Saved data entries:
● ● ● ● ●
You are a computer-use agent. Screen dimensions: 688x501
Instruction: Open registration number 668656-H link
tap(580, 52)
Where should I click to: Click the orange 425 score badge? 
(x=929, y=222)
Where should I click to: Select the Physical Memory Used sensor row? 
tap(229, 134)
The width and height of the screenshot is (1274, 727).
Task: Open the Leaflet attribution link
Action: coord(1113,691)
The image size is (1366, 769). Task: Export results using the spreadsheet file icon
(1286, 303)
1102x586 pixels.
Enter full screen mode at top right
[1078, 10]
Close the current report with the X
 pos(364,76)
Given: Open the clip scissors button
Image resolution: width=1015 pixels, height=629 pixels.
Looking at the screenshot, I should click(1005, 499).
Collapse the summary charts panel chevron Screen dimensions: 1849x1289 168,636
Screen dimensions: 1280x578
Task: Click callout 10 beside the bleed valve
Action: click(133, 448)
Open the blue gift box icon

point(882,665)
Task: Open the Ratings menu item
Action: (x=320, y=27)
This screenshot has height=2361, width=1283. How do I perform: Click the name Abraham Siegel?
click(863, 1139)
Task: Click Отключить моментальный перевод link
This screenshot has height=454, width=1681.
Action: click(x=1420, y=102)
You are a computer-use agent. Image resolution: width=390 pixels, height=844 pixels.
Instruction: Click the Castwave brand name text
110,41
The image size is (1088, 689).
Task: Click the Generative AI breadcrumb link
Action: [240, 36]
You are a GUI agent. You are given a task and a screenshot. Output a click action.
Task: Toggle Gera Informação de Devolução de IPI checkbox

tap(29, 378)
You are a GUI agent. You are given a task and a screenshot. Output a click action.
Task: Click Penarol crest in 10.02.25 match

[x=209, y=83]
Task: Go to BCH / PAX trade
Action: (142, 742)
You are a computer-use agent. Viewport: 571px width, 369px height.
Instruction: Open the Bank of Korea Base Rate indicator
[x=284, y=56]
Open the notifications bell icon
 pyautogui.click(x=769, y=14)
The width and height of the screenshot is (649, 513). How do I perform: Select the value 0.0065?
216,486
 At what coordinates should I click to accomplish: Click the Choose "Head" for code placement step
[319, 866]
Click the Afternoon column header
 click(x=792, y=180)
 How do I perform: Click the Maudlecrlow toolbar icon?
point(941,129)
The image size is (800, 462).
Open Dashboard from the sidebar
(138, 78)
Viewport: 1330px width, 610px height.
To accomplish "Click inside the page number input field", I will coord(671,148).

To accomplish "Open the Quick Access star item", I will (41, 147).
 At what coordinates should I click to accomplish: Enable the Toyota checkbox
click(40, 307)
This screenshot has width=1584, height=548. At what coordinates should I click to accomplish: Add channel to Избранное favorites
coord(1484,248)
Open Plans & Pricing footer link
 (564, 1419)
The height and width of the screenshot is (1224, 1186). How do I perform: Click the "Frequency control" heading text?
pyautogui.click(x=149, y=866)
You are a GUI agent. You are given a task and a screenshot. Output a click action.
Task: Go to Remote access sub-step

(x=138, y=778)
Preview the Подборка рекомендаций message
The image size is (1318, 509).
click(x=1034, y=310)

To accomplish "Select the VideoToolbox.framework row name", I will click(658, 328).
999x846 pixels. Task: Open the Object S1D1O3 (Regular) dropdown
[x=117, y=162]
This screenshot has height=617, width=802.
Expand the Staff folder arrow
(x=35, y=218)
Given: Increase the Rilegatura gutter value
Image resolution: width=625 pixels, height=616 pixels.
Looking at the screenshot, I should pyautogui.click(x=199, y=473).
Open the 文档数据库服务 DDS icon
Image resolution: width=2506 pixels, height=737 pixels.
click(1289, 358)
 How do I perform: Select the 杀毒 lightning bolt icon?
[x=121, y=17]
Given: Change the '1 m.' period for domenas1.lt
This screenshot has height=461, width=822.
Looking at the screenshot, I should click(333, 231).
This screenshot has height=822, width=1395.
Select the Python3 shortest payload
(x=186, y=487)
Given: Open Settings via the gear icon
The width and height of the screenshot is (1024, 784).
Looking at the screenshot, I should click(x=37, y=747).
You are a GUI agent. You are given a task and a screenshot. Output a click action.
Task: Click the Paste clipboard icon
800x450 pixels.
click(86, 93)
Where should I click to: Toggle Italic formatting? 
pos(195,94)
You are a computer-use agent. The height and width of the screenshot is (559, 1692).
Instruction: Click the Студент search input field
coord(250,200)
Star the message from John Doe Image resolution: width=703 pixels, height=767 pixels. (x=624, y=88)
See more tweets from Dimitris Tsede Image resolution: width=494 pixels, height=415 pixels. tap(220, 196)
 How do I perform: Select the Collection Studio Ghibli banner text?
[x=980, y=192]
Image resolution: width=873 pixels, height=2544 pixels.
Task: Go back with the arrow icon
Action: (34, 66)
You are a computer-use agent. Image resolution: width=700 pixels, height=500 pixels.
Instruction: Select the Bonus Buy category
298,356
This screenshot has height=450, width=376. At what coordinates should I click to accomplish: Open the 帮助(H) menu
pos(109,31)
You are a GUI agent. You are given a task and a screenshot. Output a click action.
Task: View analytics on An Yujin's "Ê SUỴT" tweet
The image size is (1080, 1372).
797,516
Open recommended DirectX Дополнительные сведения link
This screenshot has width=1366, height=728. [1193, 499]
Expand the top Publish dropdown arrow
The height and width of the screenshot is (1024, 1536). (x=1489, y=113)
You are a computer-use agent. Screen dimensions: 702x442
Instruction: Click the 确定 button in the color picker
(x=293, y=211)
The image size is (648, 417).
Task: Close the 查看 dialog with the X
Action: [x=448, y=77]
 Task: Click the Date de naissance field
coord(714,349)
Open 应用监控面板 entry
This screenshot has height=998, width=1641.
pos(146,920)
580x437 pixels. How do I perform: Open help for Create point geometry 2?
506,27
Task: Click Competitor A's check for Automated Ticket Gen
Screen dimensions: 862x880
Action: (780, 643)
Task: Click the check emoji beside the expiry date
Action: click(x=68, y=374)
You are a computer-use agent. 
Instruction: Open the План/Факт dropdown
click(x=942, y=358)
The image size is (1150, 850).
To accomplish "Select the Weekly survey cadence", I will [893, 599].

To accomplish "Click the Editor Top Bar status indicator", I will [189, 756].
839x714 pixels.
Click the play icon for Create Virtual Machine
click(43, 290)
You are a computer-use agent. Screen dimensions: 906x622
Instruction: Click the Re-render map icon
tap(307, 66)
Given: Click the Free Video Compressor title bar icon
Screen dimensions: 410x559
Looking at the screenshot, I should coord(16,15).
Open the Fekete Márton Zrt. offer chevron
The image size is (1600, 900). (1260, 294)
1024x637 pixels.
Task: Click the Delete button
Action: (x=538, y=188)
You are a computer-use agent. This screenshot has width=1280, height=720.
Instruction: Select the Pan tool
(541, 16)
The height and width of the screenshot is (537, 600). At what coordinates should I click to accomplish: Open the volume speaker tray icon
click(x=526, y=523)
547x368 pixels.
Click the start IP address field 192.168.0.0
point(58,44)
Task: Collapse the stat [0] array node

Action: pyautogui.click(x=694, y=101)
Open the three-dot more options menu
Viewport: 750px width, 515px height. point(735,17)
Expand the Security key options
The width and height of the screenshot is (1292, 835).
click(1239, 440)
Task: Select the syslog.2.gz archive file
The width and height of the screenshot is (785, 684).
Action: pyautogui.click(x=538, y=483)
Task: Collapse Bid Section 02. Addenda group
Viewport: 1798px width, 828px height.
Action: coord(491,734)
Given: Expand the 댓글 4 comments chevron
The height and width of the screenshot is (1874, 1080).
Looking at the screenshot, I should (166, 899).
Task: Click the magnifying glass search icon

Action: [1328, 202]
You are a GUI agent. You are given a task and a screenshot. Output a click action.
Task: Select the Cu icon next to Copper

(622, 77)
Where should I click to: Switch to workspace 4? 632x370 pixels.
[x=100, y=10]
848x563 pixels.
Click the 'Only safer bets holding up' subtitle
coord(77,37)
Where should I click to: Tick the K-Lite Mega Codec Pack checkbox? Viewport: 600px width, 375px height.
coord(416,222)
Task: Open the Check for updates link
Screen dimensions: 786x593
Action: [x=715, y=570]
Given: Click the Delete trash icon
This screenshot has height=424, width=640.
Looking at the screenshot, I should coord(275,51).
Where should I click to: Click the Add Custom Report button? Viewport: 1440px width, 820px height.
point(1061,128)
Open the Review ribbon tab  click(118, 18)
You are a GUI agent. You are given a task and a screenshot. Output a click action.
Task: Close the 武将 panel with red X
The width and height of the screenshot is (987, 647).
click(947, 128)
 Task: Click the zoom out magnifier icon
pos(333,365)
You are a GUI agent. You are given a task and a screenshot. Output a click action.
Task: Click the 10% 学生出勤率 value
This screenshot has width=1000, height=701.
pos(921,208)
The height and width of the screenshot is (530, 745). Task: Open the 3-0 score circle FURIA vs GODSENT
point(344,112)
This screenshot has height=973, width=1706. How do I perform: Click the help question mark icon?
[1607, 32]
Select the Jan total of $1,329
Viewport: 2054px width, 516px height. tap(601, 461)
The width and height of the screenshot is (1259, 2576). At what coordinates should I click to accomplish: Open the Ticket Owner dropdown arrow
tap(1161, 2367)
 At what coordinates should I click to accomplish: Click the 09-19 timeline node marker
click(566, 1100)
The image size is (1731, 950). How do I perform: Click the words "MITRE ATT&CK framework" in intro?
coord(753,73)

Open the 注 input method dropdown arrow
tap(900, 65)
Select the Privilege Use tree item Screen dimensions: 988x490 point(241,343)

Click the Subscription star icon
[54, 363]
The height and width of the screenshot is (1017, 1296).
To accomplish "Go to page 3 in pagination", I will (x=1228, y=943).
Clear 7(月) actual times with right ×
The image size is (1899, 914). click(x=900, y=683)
● ● ● ● ●
Whenever a line of the data above includes the word "page", copy that line.

* [Answer for the task]:
To accomplish "Click inside the page number input field", I will coord(671,148).
To accomplish "Go to page 3 in pagination", I will (x=1228, y=943).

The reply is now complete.